The interactively aligned partner

A proposal related in some ways to the egocentric view, but that considers dialogue to be fundamentally different from monologue, is that having a conversational partner changes the core processes underlying language production and comprehension. This proposal assumes that a tight coupling (“parity”) exists between speaking and listening when an individual must be ready to both produce and interpret language in the same context (presumably in contrast to situations such as silently reading text or speaking aloud in a nondialogic psycholinguistic experiment). According to the interactive-alignment proposal (Pickering & Garrod, 2004), a speaker’s utterances automatically activate the same ideas, words, or syntactic structures in the mind of an addressee through a fast, inflexible (and therefore “dumb”) priming process. For example, if one partner produces a certain syntactic structure, the other is likely to produce the same structure simply because it has been primed; both partners should subsequently process this structure with more fluency. Dialogue partners’ mental representations therefore end up aligning automatically (as opposed to through an active process of jointly constructing meaning during the grounding process, as is proposed by the collaborative view). Although the interactive-alignment view strongly advocates studying linguistic processing in dialogic rather than monologic settings, it deemphasizes the social nature of dialogue and the moment-by-moment coordination among partners. That is, if coordination is the product of an automatic cognitive mechanism, conversational partners have relatively little to do: Speakers merely prime their partner’s behavior, and addressees need only listen passively. So, as in the motivational stance, according to the interactive-alignment view a partner should be present, but a confederate could readily take over this role, as the partner’s behavior is less important than the speaker’s. Experimenters who take this view may employ a confederate for efficiency or, if the hypothesis predicts priming between the subject and partner, as the sort of controlled stimulus described earlier.

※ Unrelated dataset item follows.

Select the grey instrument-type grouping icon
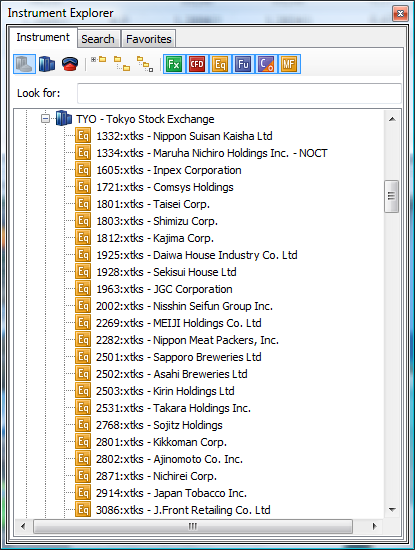 point(24,64)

Concerns, risks, and findings

As we noted earlier, many classic studies in social psychology have relied on the use of experimental confederates, whether to stage unusual social situations, to induce moods, or to examine the influence of group dynamics on individual behavior, sometimes deceiving and manipulating naive participants by giving false information or intentionally deviating from behavioral norms (e.g., Asch, 1955; Cozby, 1972). Legitimate concerns about this use of confederates have centered around subjects who may become suspicious of a confederate’s behavior (see, e.g., Bruehl & Solar, 1970; Martin, 1970, 1973; Orne, 1962; Stricker, Messick, & Jackson, 1967, 1969); often the data must be discarded if there is evidence that a subject does not believe the experiment’s cover story (e.g., in a replication of Asch’s classic conformity study, 39 %–61 % of the subjects correctly guessed the purpose of the experimental procedure; Stricker et al., 1967). Due to their focus on odd or infelicitous social situations, these classic studies would have been impossible (or at least very difficult) to conduct without confederates, and the deception about the confederates’ status was crucial.

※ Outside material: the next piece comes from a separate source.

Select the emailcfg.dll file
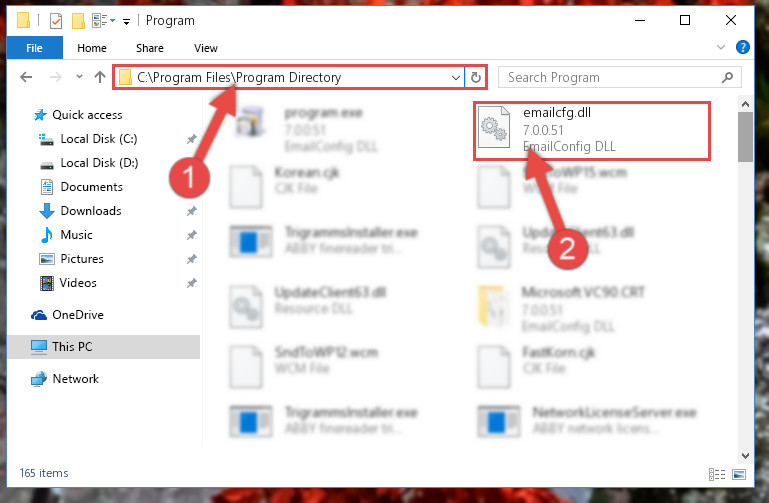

In contrast, many recent studies of language use and language processing have employed confederates to simulate ordinary, natural situations rather than exotic or (intentionally) infelicitous ones. We argue here that the trade-offs and concerns that are relevant to language studies (and to studies of other kinds of cognition in ordinary social contexts, such as collaborative memory in groups) differ from those underlying traditional social psychology studies of nonnormative behavior, and that confederates may sometimes (but not always) add more risk than control to the experimental design. In this section, we first consider two concerns about confederates that are general in nature, and then turn to two concerns that are more specific to studies of dialogue, especially when the scientific questions concern spontaneous adaptation between interacting partners. To illustrate these concerns, we describe in detail several language experiments that have addressed these concerns in different ways and discuss potential influence of such decisions for their results and findings.

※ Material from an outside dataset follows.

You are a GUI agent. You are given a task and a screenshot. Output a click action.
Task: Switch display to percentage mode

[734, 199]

Concern 1: the biased confederate

One classic concern with using confederates has been raised by work on experimenter bias (Friedman, 1967; Rosenthal, 1966). According to this work, confederates’ own expectations about the outcome of a study may cause them to inadvertently bias participants in favor of the experimental hypothesis. The power of confederates to bias behavior is a particular danger when the confederates know what type of behavior is expected from the subjects. It is even more problematic when the confederates know which experimental condition they are participating in or which of their behaviors are predicted to shape the critical or baseline trials. Even the most conscientious confederates are at risk of inadvertently shaping participants’ behavior by giving verbal backchannels or nonverbal cues such as facial expressions, body posture, tone of voice, pauses, or eye gaze patterns. Research has shown that these types of cues from an experimenter or examiner can influence people to do better on IQ tests (Congdon & Schober, 2002), inspire children to excel in their schoolwork (Rosenthal & Jacobson, 1968, 1992), lead infants to discard principles of object permanence (Topál, Gergely, Miklósi, Erdöhegyi, & Csibra, 2008), and even cause horses to behave as if they can read and do math (Pfungst, 1907).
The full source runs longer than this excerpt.